Some of the top positive keywords are not surprising, and would appear unlikely to be title- or genre-specific. These include ‘recommend’ (which appears in the top positive keyword lists for both IoL and WT), ‘great’ (which appears in IoL’s), and ‘highly’ (which appears in WT’s). The appearance of ‘beautifully’ (IoL and WT) and ‘beautiful’ (IoL), however, might suggest something more specific about the evaluative criteria in relation to which ‘literary’ novels are valued, orientating towards them as aesthetic artefacts (as opposed to entertaining experiences). Other words used to evaluate the two writers’ artistry included ‘create’ (IoL), ‘describe’ (WT), ‘picture’ (WT), and ‘draw’ (WT; this usually referred either to how the characters were ‘drawn’ or to how the narrative technique ‘draws’ the reader into the world of the book, or ‘draws’ him or her back to the book itself). ‘Love’ (WT) generally referred to the reader’s feelings for the book or (sometimes) its main character. Interestingly, ‘funny’ only appeared as a keyword for WT, although both books contained comedic elements.

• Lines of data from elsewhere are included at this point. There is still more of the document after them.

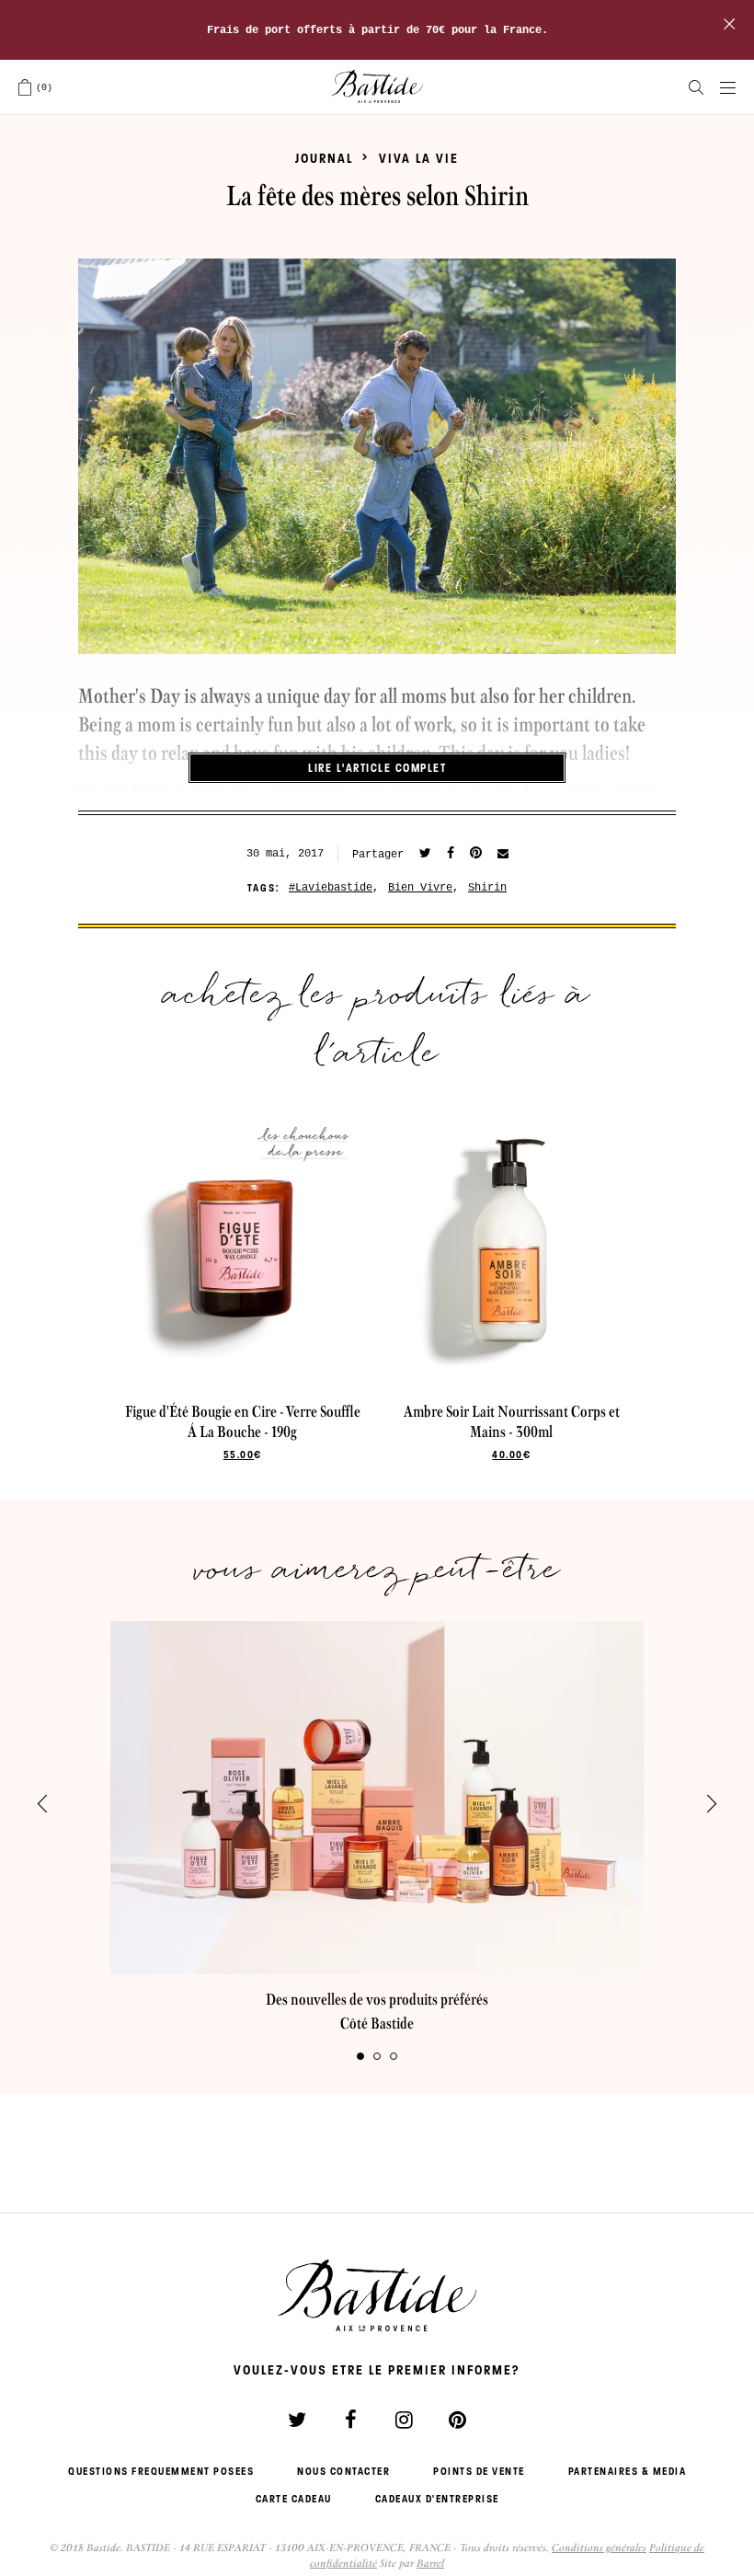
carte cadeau (294, 2498)
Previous (42, 1804)
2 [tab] (377, 2056)
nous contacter (343, 2471)
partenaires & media (627, 2471)
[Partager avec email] (502, 854)
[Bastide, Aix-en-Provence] (377, 87)
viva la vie (419, 158)
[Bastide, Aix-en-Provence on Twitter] (297, 2419)
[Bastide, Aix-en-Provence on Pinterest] (457, 2419)
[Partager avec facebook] (450, 853)
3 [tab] (393, 2056)
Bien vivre (420, 887)
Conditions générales (599, 2547)
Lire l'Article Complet (377, 768)
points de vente (479, 2471)
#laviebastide (330, 887)
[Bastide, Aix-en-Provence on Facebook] (350, 2419)
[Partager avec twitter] (425, 853)
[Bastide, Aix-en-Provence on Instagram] (404, 2419)
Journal (324, 158)
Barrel (430, 2563)
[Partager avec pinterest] (476, 854)
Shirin (487, 887)
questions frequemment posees (161, 2471)
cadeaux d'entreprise (437, 2498)
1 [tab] (360, 2056)
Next (711, 1804)
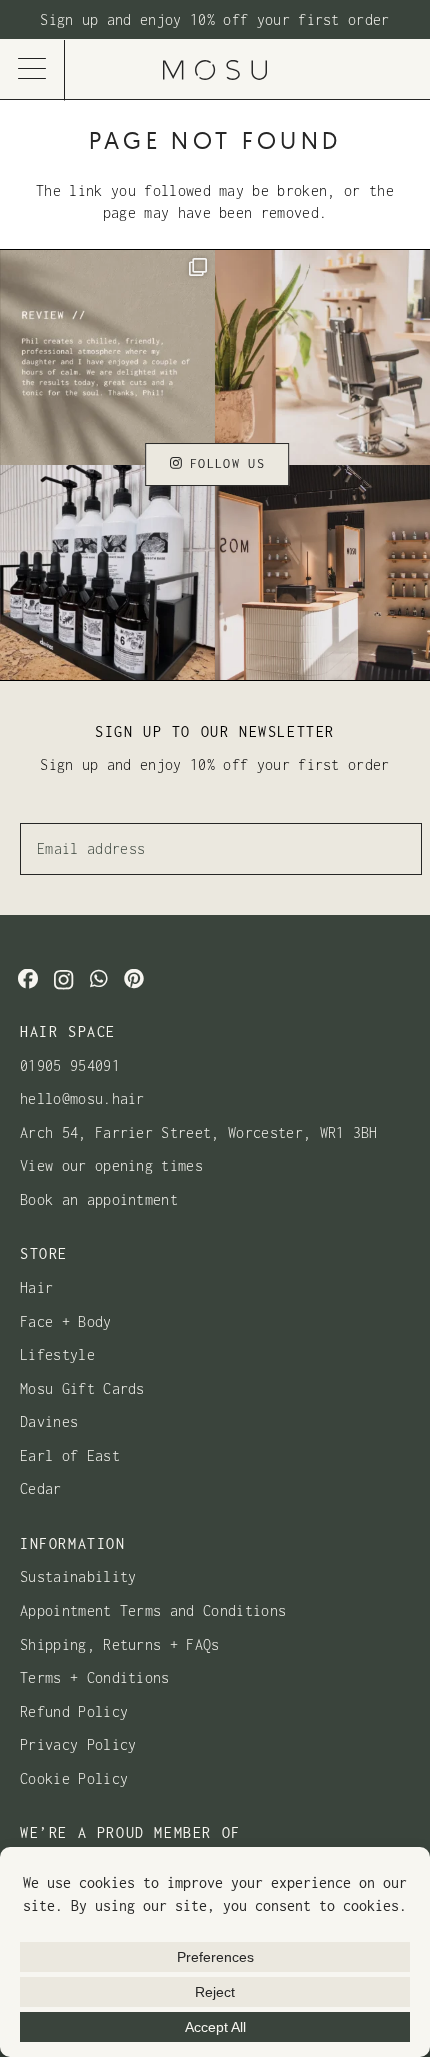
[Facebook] (28, 979)
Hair (36, 1287)
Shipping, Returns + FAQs (120, 1644)
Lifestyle (57, 1354)
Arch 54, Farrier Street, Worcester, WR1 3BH (199, 1132)
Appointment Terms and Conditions (153, 1610)
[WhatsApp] (99, 979)
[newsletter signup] (215, 20)
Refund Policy (74, 1711)
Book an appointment (99, 1199)
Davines (49, 1421)
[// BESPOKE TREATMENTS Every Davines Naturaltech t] (107, 572)
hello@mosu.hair (82, 1098)
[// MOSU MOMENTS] (322, 357)
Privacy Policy (78, 1744)
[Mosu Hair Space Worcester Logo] (214, 70)
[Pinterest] (134, 979)
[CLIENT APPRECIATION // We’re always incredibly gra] (107, 357)
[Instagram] (63, 980)
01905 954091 (70, 1065)
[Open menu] (32, 70)
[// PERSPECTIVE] (322, 572)
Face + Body (66, 1321)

Beyond the above, the top positive keywords give us an idea of the kinds of things that people who liked these books found relevant to talk about. Several of the top positive keywords for both titles referred to their settings, in particular ‘Kalimpong’, ‘India’, and ‘world’ (IoL), and ‘village’, ‘travel’, and ‘move’ (WT), while seven of those for IoL referred to the novel’s four main characters: ‘father’ and ‘cook’, ‘Biju’ and ‘son’, ‘grandfather’ and ‘judge’, and also ‘Sai’. There were further top positive keywords that closely related to the themes of the two books: ‘immigrant’, ‘dream’, ‘culture’, ‘colonial’, and ‘class’ for IoL, and ‘darkness’, ‘dark’, ‘light’, and ‘social’ for WT (‘The Darkness’ and ‘The Light’ are that book’s terms for rural and urban India, respectively). Some examples of positive reviews featuring these words follow, showing the ways in which many positive reviewers sought not merely to evaluate, but also to interpret the two books:

It reminded me very much of The God of Small Things, exploring how the legacy of colonialism impacts current generations and permeates one's relationships and self-identity. (IoL, 4 star)

Kiran Desai handles several themes in this book – the colonial legacy that still dominates India, India’s own multiculturalism, being an outsider in one's own country, and some painful truths about immigration to and from India. (IoL, 4 star)

Far-reaching effects of colonialism mark the isolated grandfather judge, who learned self-loathing under the Raj (IoL, 5 star)

It covers the class system the poverty in India and America, the violence and corruption of all the classes through small details in character development. (IoL, 4 star)

It […] tells a fascinating story about relationships between upper- and lower-class Indians several decades after independence. (IoL, 5 star)

At once so many dimensions – a political novel, tackling issues of class, prejudice and race; one of the few works portraying the realities of the illegal immigrant underclass in America – and the hopes and dreams that started it all (IoL, 5 star)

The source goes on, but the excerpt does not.